■ Stated exercise ■
Rewrite the data below as a JSON list of strings, one string per line, running from the start of the data through the line that holds "coord(889,125)", inclusive, with blank lines omitted. Leave the pictures out of the answer.

▼

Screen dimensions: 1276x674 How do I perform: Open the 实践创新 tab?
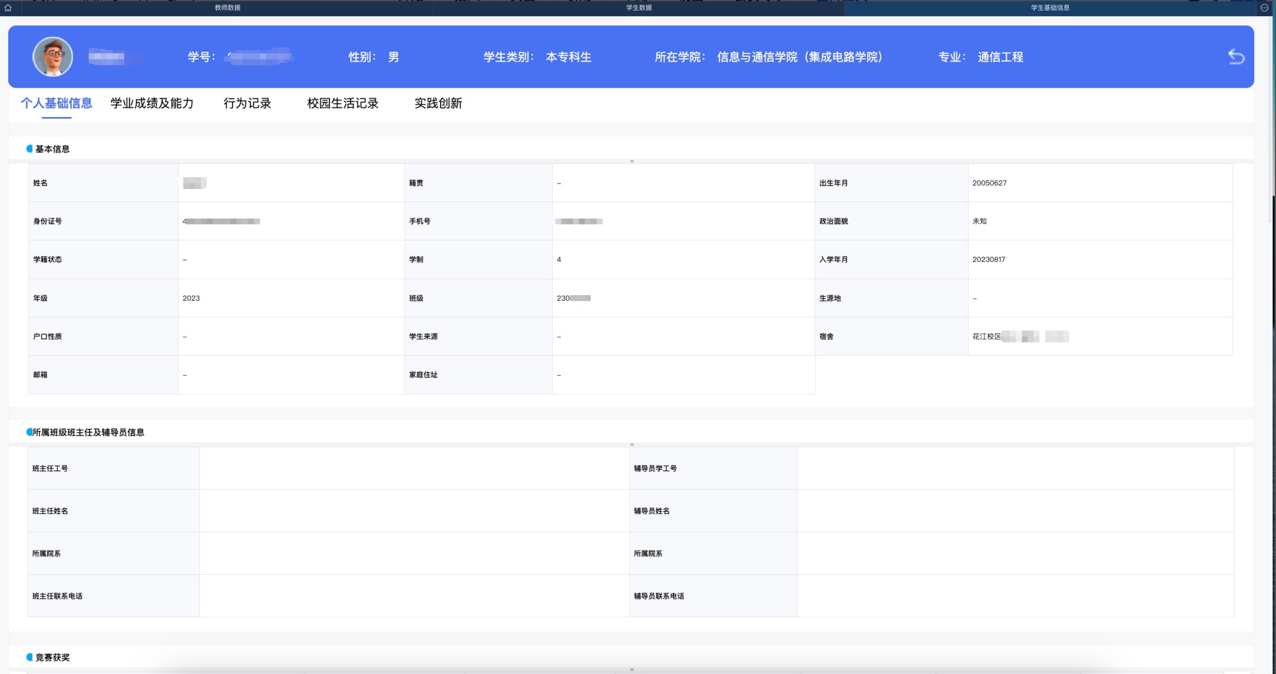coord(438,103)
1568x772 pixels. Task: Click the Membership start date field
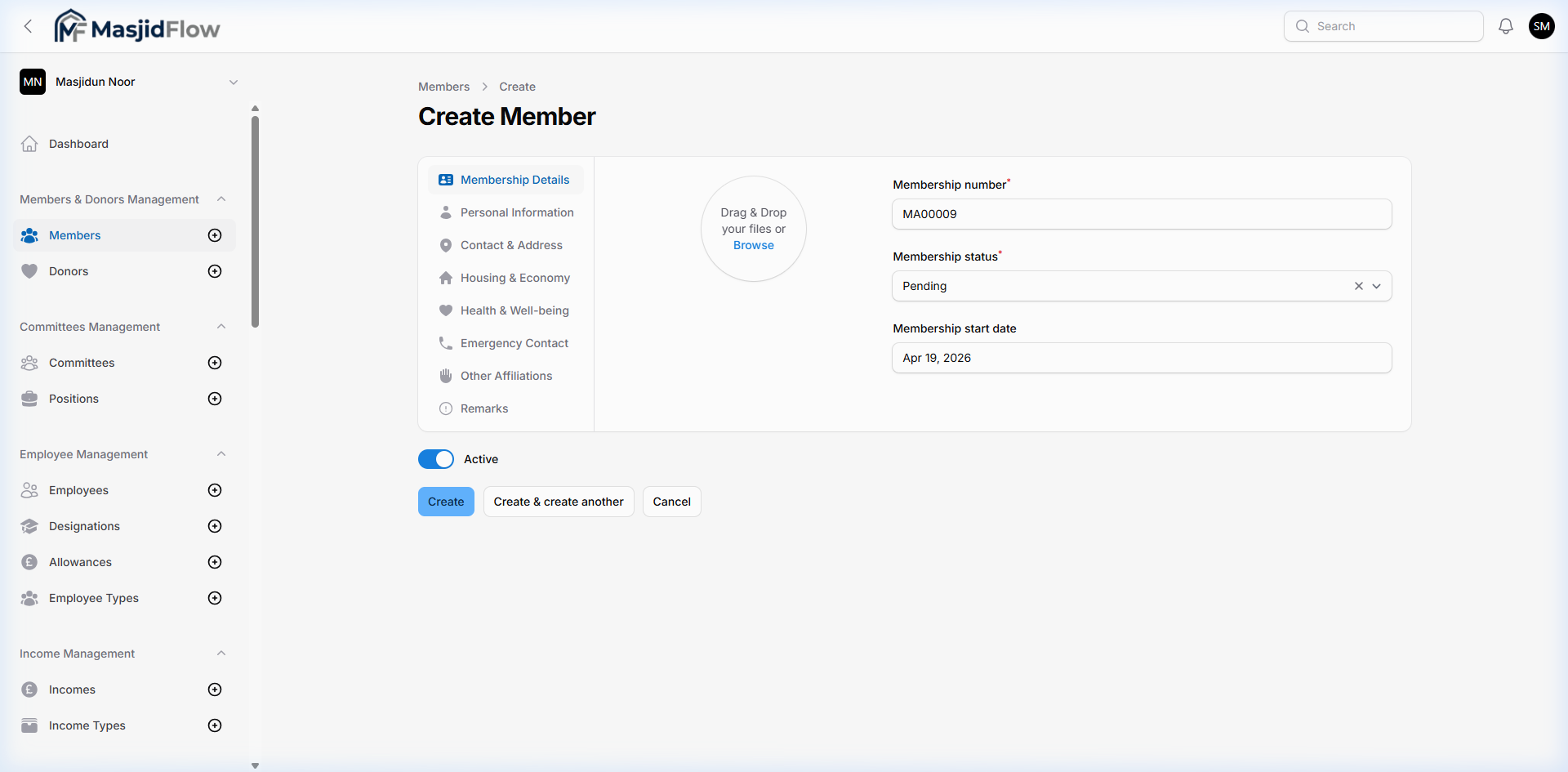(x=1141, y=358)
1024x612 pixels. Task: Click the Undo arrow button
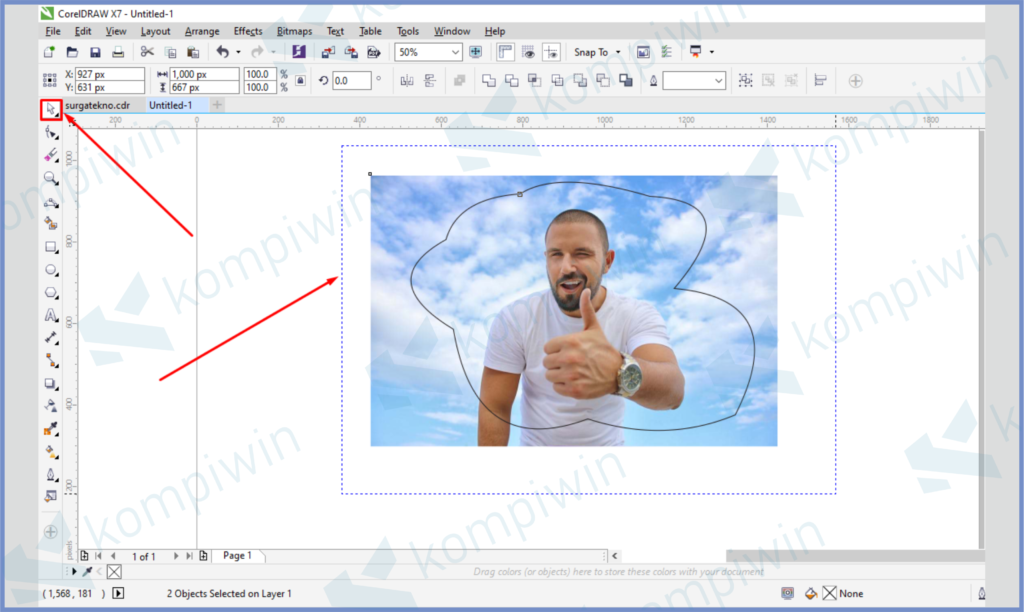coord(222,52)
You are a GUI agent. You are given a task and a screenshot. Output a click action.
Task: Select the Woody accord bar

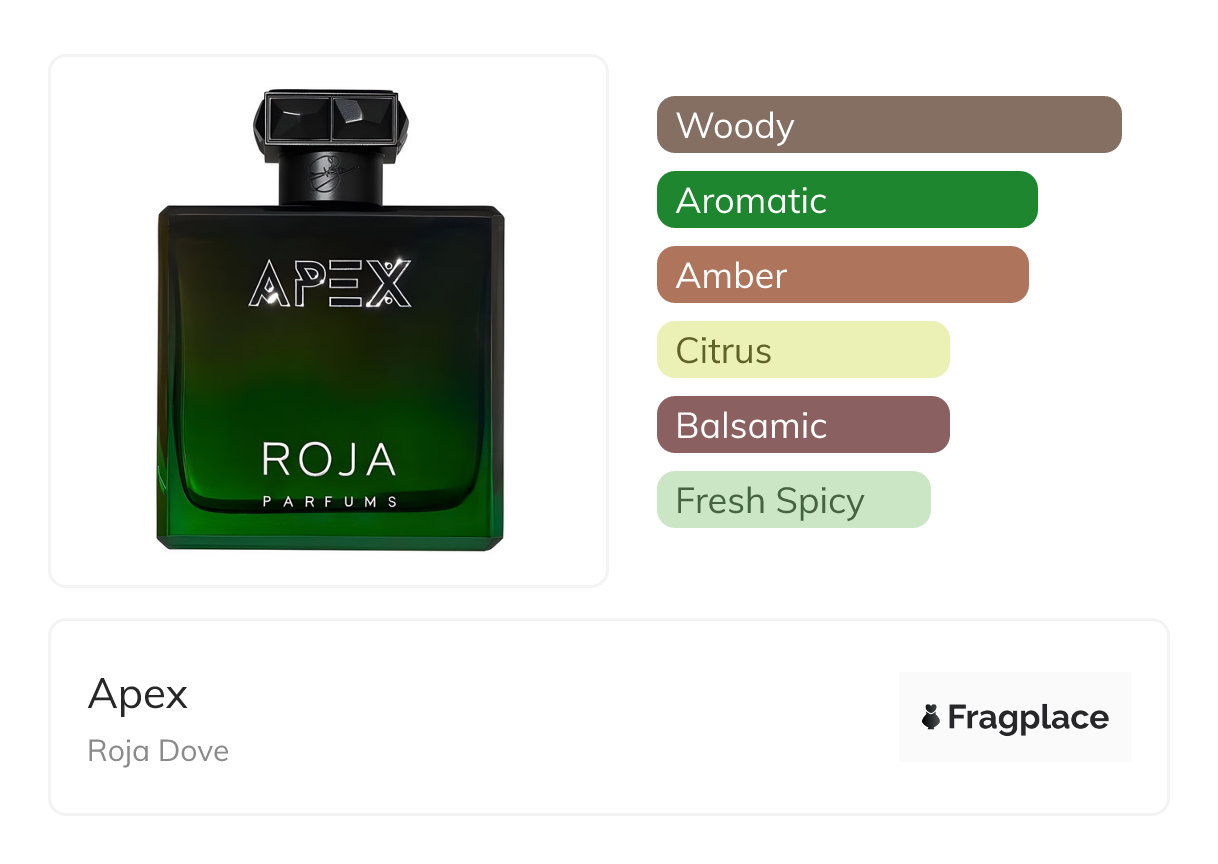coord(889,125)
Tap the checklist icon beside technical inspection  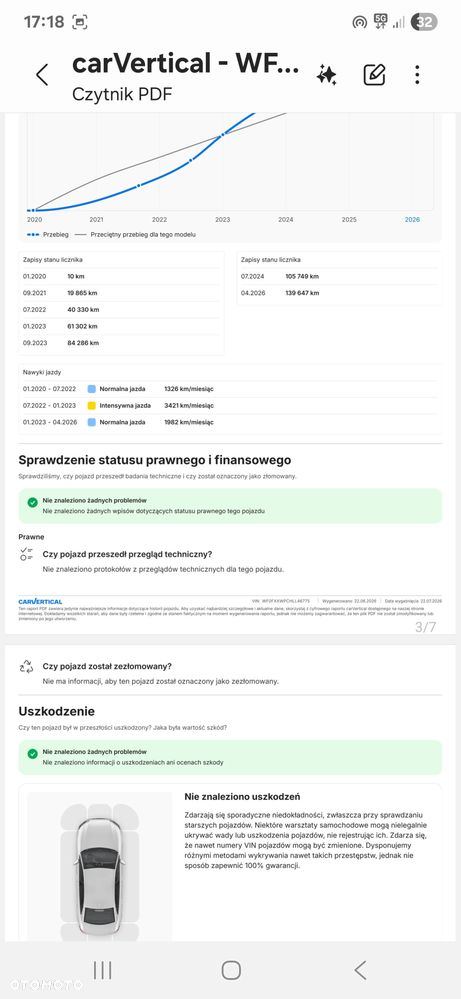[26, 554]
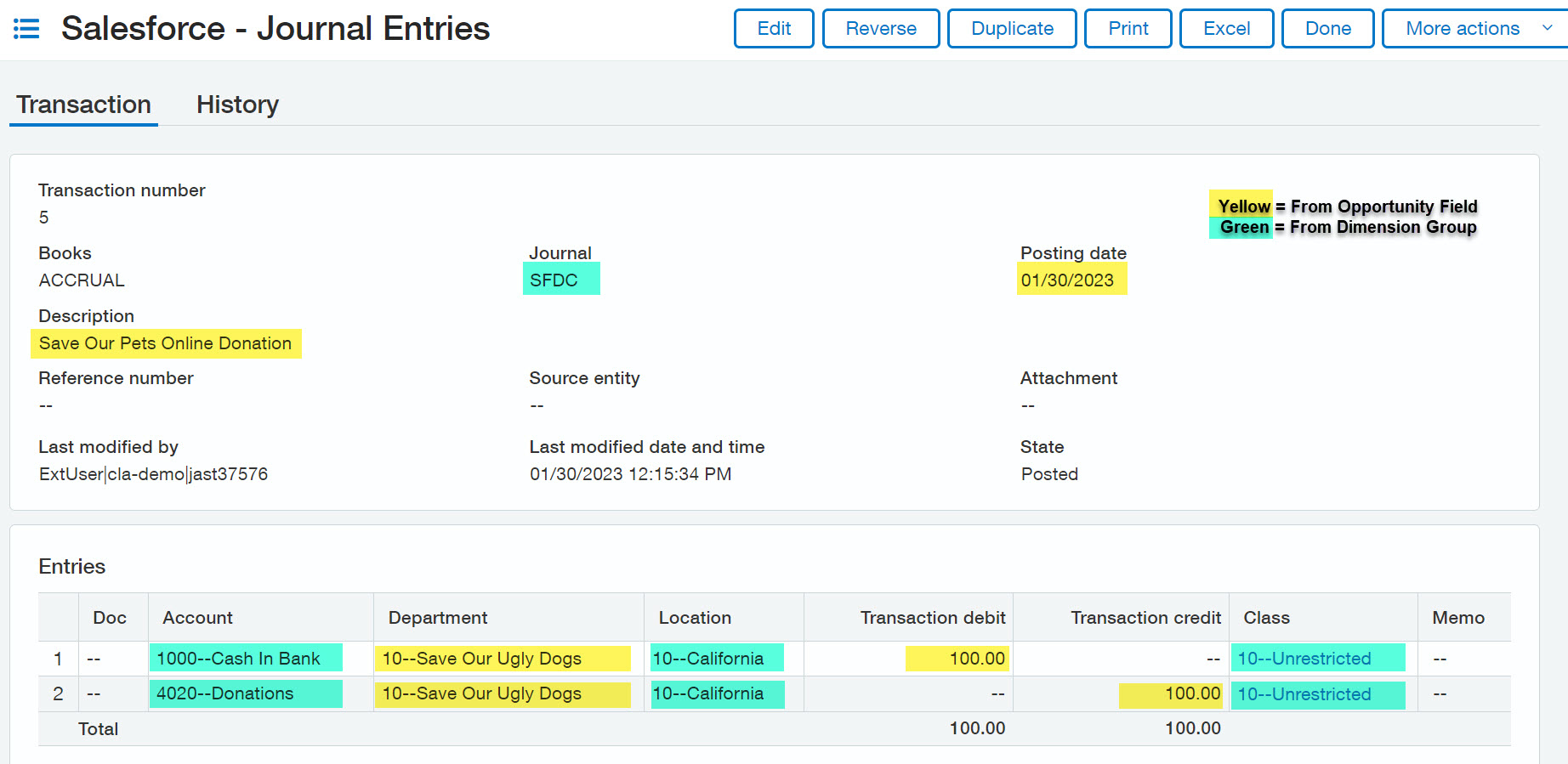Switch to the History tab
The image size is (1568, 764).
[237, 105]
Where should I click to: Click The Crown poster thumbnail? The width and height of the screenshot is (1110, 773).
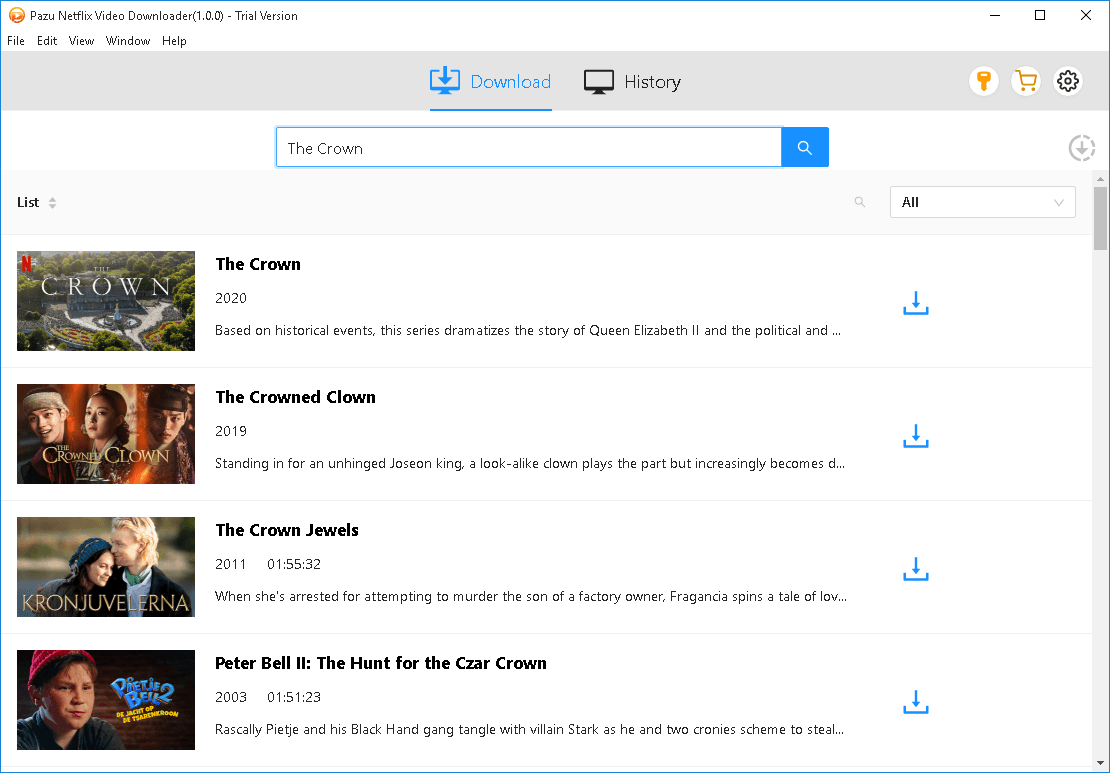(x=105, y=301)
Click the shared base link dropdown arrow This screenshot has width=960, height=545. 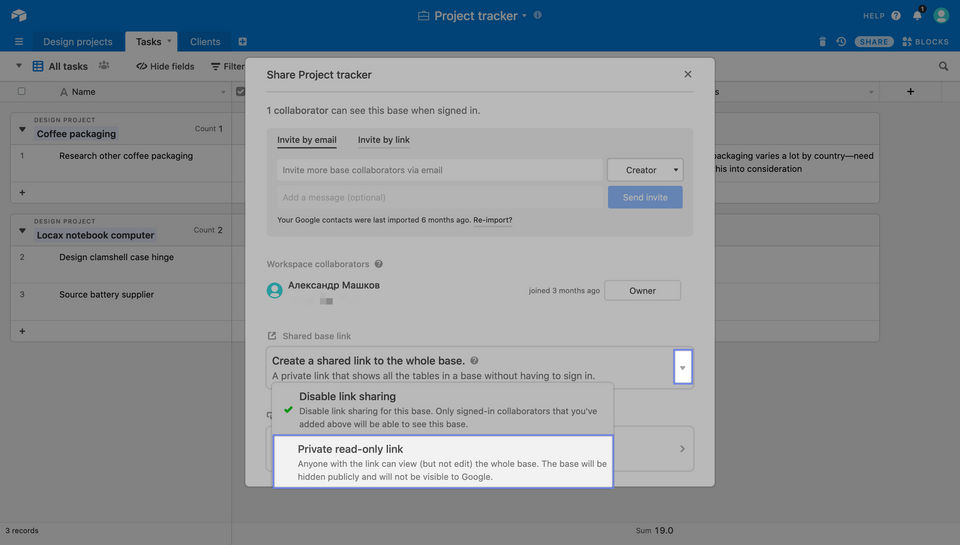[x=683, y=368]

▲

■ Exercise response ■
[
  "Screen dimensions: 1276x674 How do I perform: Open the 实践创新 tab?",
  "coord(438,103)",
  "1568x772 pixels. Task: Click the Membership start date field",
  "(x=1141, y=358)",
  "1024x612 pixels. Task: Click the Undo arrow button",
  "coord(222,52)",
  "You are a GUI agent. You are given a task and a screenshot. Output a click action.",
  "Task: Select the Woody accord bar",
  "coord(889,125)"
]